Berbekal semangat dan nilai kekompakan belasan kru GFC melewati jalur trekking, dengan sulit dan terjal. Siang itu, saat memasuki Bur origon, Kami telah di jamu rinai hujan. Perlahan namun pasti, roda-roda kendaraan menelusuri jalan-jalan yang semakin semangkin menyempit, semak dan berbatu.
Keberangakatan kami, memilih medan yang penuh tantangan. Perjalanan konvoi sebanyak 10 unit mobil jeep, menempuh jarak sekitar 70 km. Mulai menyusuri Bur Origion, Simpang Bidin, Wih Kanis, Pepedang, Kelowang, Tembolon, Rusip, Bontok dan terakhir kampung tujuan kami.
Mobil yang lain melaju meningalkan kami berdua.Tiba sampai persimpang Bidin, mobil rakitan jimny jangkrek keluaran tahun 80 –an yang saya tumpangi menabrak batu besar, sehingga stang besi ban sebelah kiri bengkok. Hampir saja kami terguling.
Melihat keadaan stang mobil rasanya perjalanan menuju Samar Kilang tertunda siang itu. Hanya bisa pasrah. Rinai hujan terus menghujam kami. Waktu pun berlalu. Sinyal Ponsel tidak bersahabat,” matilah Aku ini,” pikirku.
Kalau tidak kompak bukan komunitas Jeep namanya. Terdengar suara menderu, satu-persatu unit mobil menghampiri kami.,”Alhamdulilah pikirku, aku selamat,”.
”Kenapa Om?” Tanya Hasandi pada Fikri, salah satu navigatornya Feri.
“Stang ban kirinya bengkok, Om,” Jawab Fikri. Om adalah nama panggilan setiap anggota GFC, disini tidak ada senior maupun jinior, semua sama rata, tanpa memandang siapa dan jabatan apa.
Kru pun memperlihatkan kekompakanya, segala jenis kunci di bawah tempat duduk mobil di keluarkan. Satu persatu baot di lepas. Besi bengkok berukuran 50 cm akhirnya berhasil di luruskan.
Hujan datang semakin deras, kami sepakat untuk berhenti sejenak sambil ngemil di persimpang Bidin. Satu jam melewati Bur Origon setelah hujan reda, kami menlanjutkan perjalanan.
Di kanan kiri sepanjang jalan wih Kanis, mata termanjakan oleh pemandangan perkebunan kopi yang berbaris di perbukitan hijau. Kabut mengambang tipis, bermain di sela hijaunya pepohonan. Matahari telah menapakan sinarnya.

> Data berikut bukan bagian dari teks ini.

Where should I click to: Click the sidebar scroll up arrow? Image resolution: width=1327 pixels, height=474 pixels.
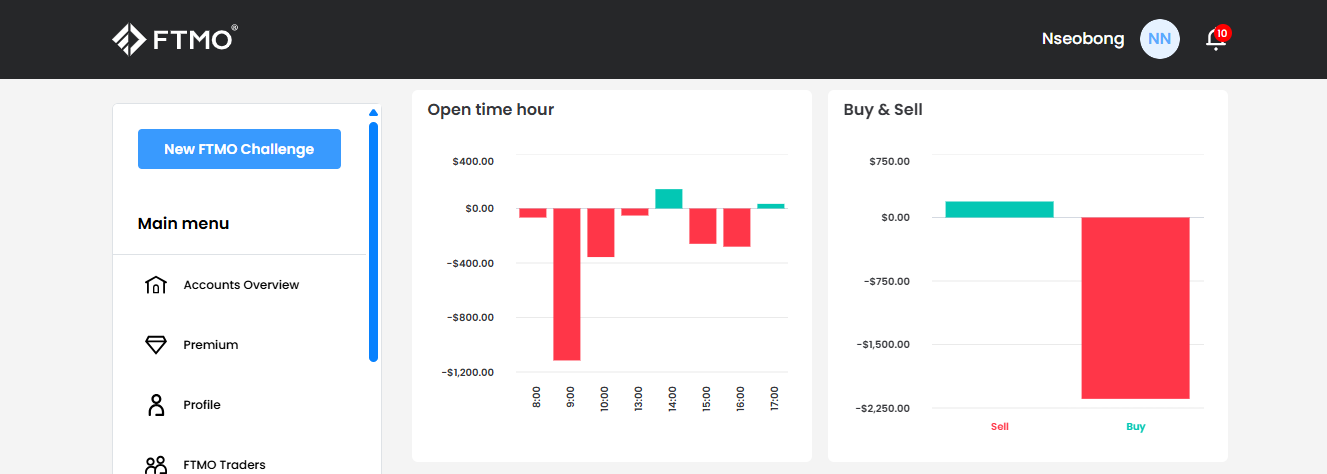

Petani kopi, melambaikan tangan, menyampa dengan bersahabat. Saat mobil kami melintasi arela perkebunan kopi itu. Sedikitnya ada 500 ribu Hektar areal perkebunan masyarakat yang berjejer di sepanjang jalan Wih Kanis.

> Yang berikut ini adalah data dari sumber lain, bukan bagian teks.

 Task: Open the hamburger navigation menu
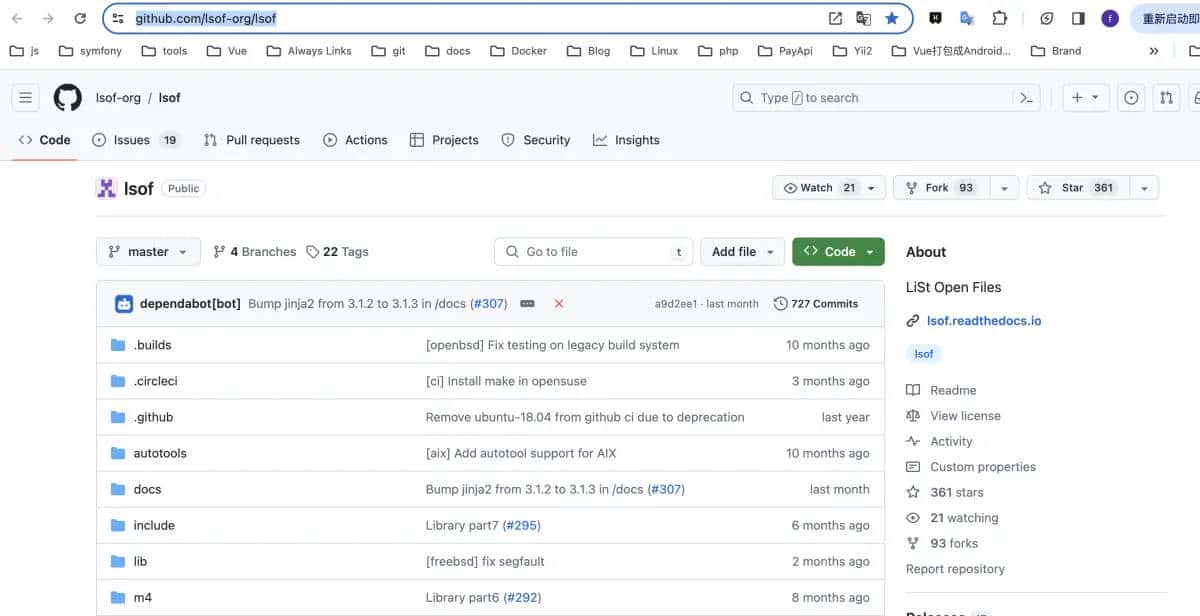[x=26, y=98]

Teriknya matahari, padahal jam di tangan ku menunjukan pukul 15.12 Wib. Saat melewati perkampungan Pepedang, suasana berganti. Hamparan luas pohon pinang, kemiri, aren dan coklat menghiasi panorama, aliran sungai memecah kesunyian, menyempurnakan lukisan Sang Pencipta.
Sembari menyusuri perjalanan, sesekali kami selingi, berhenti menikamati air aren yang telah tersedia di lapak pingir jalan. Foto bersama, mengabadikan setiap momen yang ada. Kerap kali terdengar galak tawa dari anggota.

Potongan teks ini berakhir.